Tak ukształtowała się ta nieco paradoksalna na pierwszy rzut oka, ale naturalna sytuacja, kiedy „jedyne” i „wyłączne” supermocarstwo straciło zdolność do reprodukcji jednej z podstawowych cech płciowych tego właśnie supermocarstwa. Nawet jeśli jest to tymczasowe, ale wystarczająco długo.

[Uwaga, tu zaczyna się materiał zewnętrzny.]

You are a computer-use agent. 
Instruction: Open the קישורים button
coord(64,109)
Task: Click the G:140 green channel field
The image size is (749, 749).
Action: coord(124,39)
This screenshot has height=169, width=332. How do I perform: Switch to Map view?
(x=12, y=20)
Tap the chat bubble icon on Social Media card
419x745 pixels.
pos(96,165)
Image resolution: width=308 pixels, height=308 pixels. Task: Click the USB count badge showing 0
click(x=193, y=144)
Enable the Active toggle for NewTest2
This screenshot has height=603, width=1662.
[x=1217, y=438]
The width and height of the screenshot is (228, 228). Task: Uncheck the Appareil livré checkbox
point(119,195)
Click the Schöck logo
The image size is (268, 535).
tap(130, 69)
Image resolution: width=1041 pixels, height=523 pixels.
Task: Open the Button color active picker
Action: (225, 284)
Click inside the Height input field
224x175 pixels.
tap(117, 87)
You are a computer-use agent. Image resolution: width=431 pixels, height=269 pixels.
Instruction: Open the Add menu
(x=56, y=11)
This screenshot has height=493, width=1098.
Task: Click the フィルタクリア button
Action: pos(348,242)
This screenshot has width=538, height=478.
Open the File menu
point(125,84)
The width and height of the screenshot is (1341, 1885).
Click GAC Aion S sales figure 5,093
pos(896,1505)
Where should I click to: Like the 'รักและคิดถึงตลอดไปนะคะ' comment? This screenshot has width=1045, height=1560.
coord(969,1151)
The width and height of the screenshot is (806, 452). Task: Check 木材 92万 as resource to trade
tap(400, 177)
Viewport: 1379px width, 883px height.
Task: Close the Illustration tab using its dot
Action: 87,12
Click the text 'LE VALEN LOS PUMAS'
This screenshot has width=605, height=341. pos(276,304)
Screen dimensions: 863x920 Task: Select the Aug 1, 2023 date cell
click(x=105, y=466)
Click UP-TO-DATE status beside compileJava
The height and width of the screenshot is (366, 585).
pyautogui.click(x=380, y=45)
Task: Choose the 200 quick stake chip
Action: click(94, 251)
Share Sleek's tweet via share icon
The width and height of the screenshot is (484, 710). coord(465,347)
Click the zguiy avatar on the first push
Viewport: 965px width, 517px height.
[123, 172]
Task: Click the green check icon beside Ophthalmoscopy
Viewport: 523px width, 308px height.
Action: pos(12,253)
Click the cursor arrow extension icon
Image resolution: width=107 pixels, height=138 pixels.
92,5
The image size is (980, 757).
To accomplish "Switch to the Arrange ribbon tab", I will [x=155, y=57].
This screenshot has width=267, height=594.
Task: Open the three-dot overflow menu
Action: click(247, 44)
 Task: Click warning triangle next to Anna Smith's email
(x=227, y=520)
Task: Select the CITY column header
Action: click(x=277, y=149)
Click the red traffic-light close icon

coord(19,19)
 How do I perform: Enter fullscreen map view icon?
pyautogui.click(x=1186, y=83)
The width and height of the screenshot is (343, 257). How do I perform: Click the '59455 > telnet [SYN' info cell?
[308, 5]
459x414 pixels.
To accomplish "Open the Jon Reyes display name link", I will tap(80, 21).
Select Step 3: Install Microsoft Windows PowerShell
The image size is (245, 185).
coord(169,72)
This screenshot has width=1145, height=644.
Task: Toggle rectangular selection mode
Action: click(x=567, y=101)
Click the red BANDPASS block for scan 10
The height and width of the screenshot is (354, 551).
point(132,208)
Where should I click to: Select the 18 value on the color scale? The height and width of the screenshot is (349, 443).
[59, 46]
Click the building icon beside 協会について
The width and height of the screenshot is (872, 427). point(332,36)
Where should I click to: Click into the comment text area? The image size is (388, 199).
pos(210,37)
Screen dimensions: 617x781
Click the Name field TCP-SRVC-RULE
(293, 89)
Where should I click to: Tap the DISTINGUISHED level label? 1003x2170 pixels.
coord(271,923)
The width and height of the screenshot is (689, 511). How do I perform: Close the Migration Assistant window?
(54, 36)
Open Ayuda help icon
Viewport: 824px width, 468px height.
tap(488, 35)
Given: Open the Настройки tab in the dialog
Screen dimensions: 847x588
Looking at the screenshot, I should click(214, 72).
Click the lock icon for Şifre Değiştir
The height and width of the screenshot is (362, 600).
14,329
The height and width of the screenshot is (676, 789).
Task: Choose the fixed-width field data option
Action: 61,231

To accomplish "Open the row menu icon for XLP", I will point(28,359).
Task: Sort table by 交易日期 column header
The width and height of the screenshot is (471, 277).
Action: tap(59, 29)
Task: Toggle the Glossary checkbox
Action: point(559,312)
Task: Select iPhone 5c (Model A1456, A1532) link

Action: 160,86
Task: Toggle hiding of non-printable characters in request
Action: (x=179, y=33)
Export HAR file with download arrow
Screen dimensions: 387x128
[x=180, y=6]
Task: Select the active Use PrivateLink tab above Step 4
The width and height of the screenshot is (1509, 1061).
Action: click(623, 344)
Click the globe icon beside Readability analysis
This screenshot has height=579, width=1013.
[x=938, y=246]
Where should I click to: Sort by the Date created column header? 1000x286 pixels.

Czy coś takiego mogło się przydarzyć w Rosji w latach 90.? Tak, może bardzo dobrze. A nawet to powinno się wydarzyć. Ale na szczęście margines bezpieczeństwa okazał się wyższy i najpierw szereg potrzeb utrzymywało kompleks nuklearny na powierzchni, a potem, nawet w ówczesnej elicie władzy, zaczęło pojawiać się zrozumienie, że przede wszystkim miecz nuklearny i tarcza nuklearna to czynnik, który przez lata nie pozwolił Federacji Rosyjskiej zamienić się w pomajdanową Ukrainę, gdzie Biden zasiadał na miejscu głowy państwa i wydawał polecenia niewolnikom. Albo nawet do jakiejś Libii. A po agresji na Jugosławię kraj powoli, ale pewnie zaczął się budzić i uświadamiać sobie całą głębię naszych głębin i że jakoś trzeba się stamtąd wydostać. Mniej więcej od tamtych lat rosyjski kompleks broni jądrowej nie stoi bezczynnie.

No, może Bóg nam też pomógł, ale pomaga tylko tym, którzy potrafią sobie pomóc. Byliśmy w stanie. A co potrafią Amerykanie - czas pokaże.